Is there common ground for supporters of gun rights and gun control to stop random, senseless shootings in this country? Perhaps.
Hours after the awful shooting at Seattle Pacific University, Mayor Ed Murray appeared on campus and said, “Once again the epidemic of gun violence has come to Seattle — the epidemic of gun violence that is haunting this nation.” Other politicians, activists and liberal clergy echoed his words.
It will surprise the mayor and many other people to learn that gun violence isn’t rising in America, it’s falling. In fact, it’s plummeting. Gun deaths are down nearly 40 percent in the last 20 years, despite an increase in population and a rise in gun ownership. The Bureau of Justice Statistics points out an even more dramatic number: Non-fatal gun crimes free-fell 69 percent during that same period.
But mass shootings have increased. Depending on how you define them (attempted vs. actual), they have doubled or tripled in the last decade. Why are random shootings with multiple casualties up while overall “gun violence” is way down?
Let’s broaden our focus.
Last September Troy Wolff, a popular English professor at Shoreline Community College, was fatally stabbed in Pioneer Square while leaving a Seattle Sounders game. His girlfriend, Kristen Ito, was also stabbed multiple times and critically injured. The man police say is responsible for the crime, Donnell Jackson, didn’t know either victim. It was a random attack.
Earlier in the year, two men were stabbed on a Metro bus, one critically, by someone they didn’t know. Prosecutors charged the man, Douglas Carter, with two counts of first degree assault. Another random attack.
The previous year, Ian Stawicki shot and killed five people, including four at Café Racer, north of the University of Washington. He took his own life as officers closed in on him.
In 2010, two men were brutally murdered in broad daylight with a hatchet by Michael LaRosa, who was charged with murder in the separate International District and Capitol Hill attacks.
Each attack was unprovoked, inexplicable and brutal. Sometimes the weapon was a gun, sometimes a knife, sometimes a hatchet. To focus on the weapon misses the point: The thread tying these crimes together is the severe mental illness of the attacker.
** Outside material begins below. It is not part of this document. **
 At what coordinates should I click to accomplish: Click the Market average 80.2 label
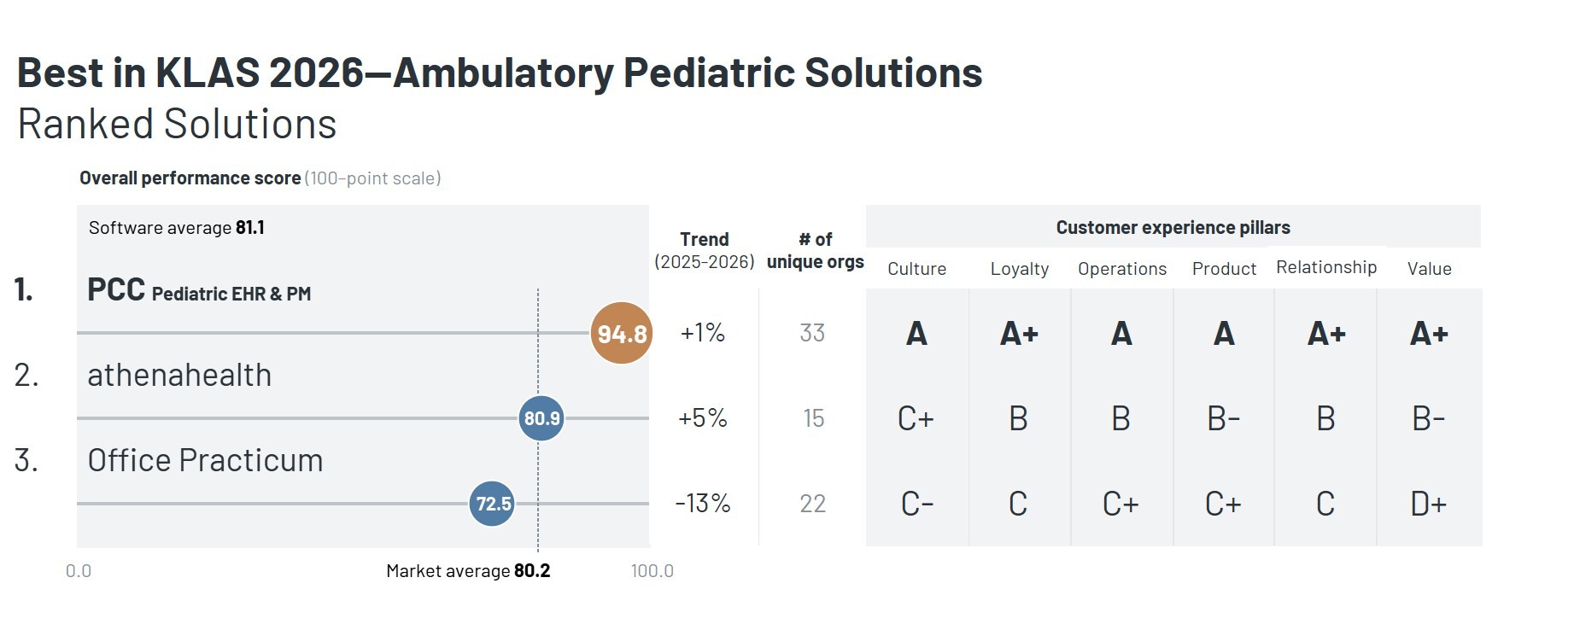coord(468,571)
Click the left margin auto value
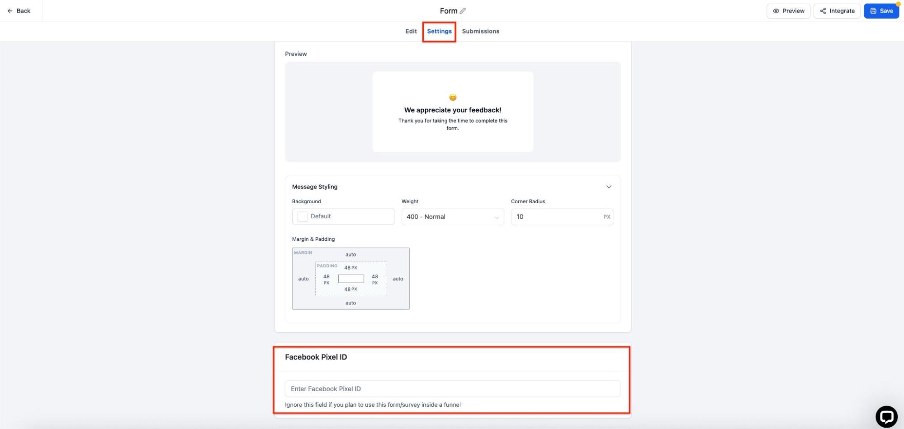Viewport: 904px width, 429px height. click(x=303, y=279)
In the Seattle Pacific University shooting, accused gunman Aaron Ybarra had what The Seattle Times called “multiple encounters with the mental-health system.” He once called 911, saying he “was suicidal and had a rage inside him.” He insisted that the voice of Columbine killer Eric Harris was telling him to kill people. Twice there were attempts to have him committed.
But mental health authorities concluded that Ybarra was “not detainable.”
The alleged Pioneer Square stabber, Donnell Jackson, had been committed to a California mental hospital after being found incompetent to stand trial for trying to start a fire near a freeway onramp. At the time, the California judge said that he “requires treatment with anti-psychotic drugs” but that he was lacking in the capacity to take them as required. He ended up moving here.
Douglas Carter, who attacked the two men he didn’t know on the Metro bus, had previously attacked a nurse with a chair at Western State Hospital, where he was being treated for mental illness. She was battered so badly that she suffered a seizure. He previously choked another nurse on the psychiatric ward. Carter had been convicted in 1991 of child rape.
Café Racer shooter Ian Stawicki was a time bomb waiting to go off. According to his father, he struggled as a child before drifting through a series of low-level jobs as an adult. His offbeat behavior grew increasingly erratic, then dangerous. He physically attacked his girlfriend, then later his brother, but in both cases was charged with misdemeanor assault, so he kept his guns. Overcome with delusion, he began telling people he was on a CIA death squad. In retrospect his dad wishes he had tried to get him committed. Given Washington’s high bar for mental health confinement, it may not have mattered.